Han pasado las elecciones alemanas, Merkel ha obtenido un triunfo histórico y todo el mundo se impacienta porque hay que solucionar dos cuestiones urgentes: el tercer rescate a Grecia y el segundo a Portugal. Pero además hay que dar respuesta desde Europa a otra cuestión imprescindible para la estabilidad y fortaleza del euro: la unión bancaria. Mientras la Comisión Europea habla de crecimiento y en España el Gobierno de Rajoy roza la euforia sobre los brotes verdes, Mario Draghi considera que los datos son demasiado endebles, no ya los des España donde en casi dos años de Gobierno de Rajoy no ha habido ni un solo trimestre de crecimiento y vaticinan un 0,7% del PIB para el próximo año, sino que la economía alemana tampoco está para tirar cohetes. Rajoy lo ha dejado claro en la entrevista al The Wall Street Journal al afirmar hemos salido de la recesión pero no de la crisis, es decir, hemos tocado fondo pero ni mucho menos hemos empezado a salir del pozo. Rajoy sabe que con la prensa anglosajona no puede mentir descaradamente como hacen sus ministros en España.

Dispuesto a otro 'manguerazo'
Grecia, Portugal, inestabilidad política en Italia, dudas sobre el saneamiento de los bancos españoles y dudas sobre cuando la Reserva Federal empezará a retirar los estímulos (los miles de millones de dólares que pone cada mes encima de la mesa), suman demasiadas incertidumbres sobre la evolución de la economía a corto plazo. Por eso el presidente del Banco Central Europeo ha afirmado que está dispuesto a realizar otra inyección de liquidez a los bancos para mantener los tipos de interés bajos y facilitar el crédito. ¿Qué significa esto? pues que los bancos europeos siguen sin tener dinero, que los bancos europeos han utilizado los miles de millones de euros facilitados por el BCE para tapar agujeros y deudas y, por último, que la reestructuración del sector va lenta. Y mientras el sistema financiero no esté saneado la economía no empezará a funcionar.
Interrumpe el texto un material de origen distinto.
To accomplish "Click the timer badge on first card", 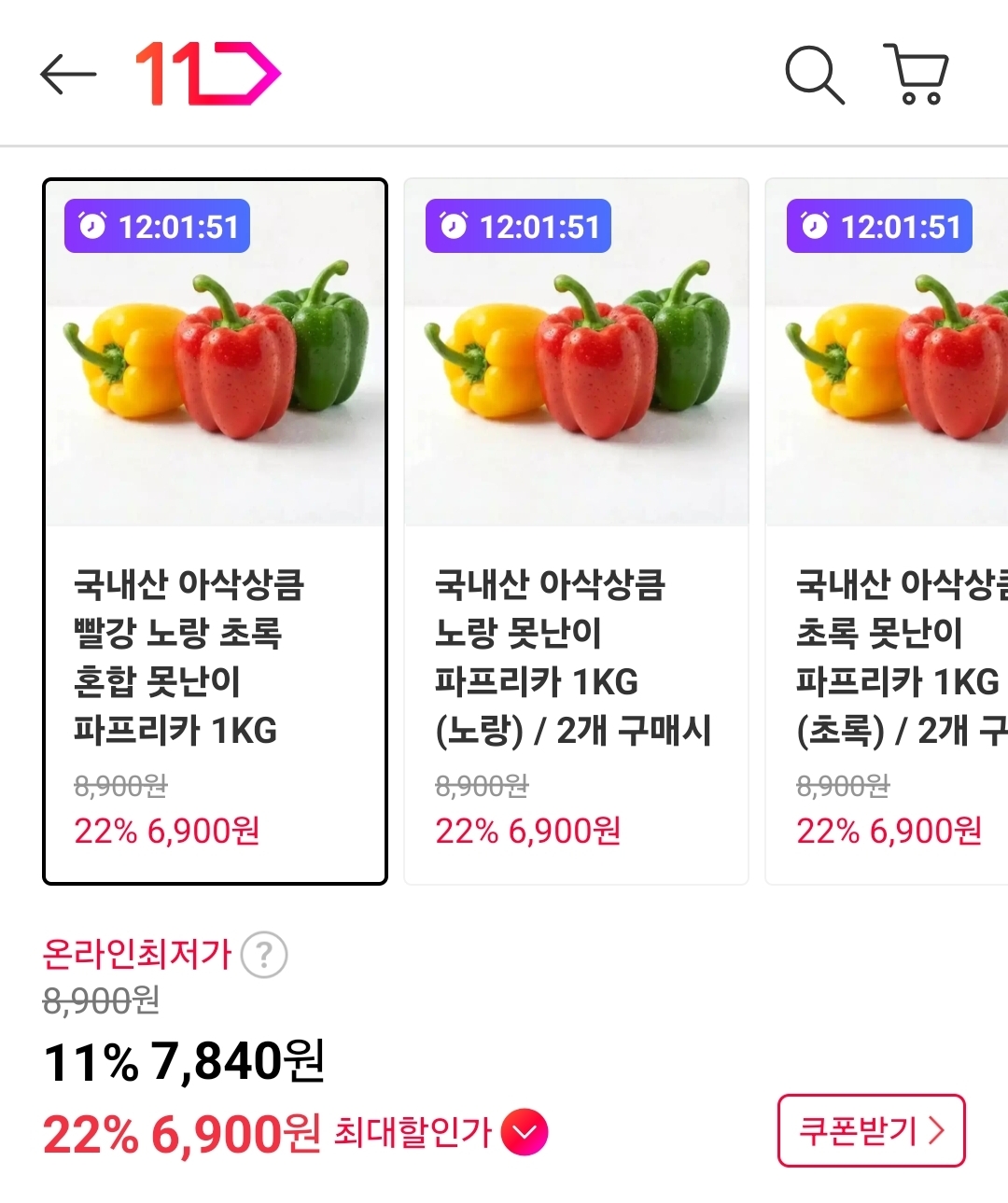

A falta de liquidez, aumento de tipos
Draghi ha admitido que la reducción de liquidez -el descenso de dinero en circulación- puede implicar que los mercados reaccionen "aumentando los tipos de interés a corto plazo", por lo que reiteró el compromiso del BCE de mantener los tipos al nivel actual, un 0,5%, durante "un largo período de tiempo". Cabe recordar que es la primera vez en la historia reciente que tres grandes bancos centrales, la Reserva Federal norteamericana, el BCE, y el Banco de Inglaterra, mantiene los tipos de interés entre el 0 y el 0,5%. Históricamente bajos.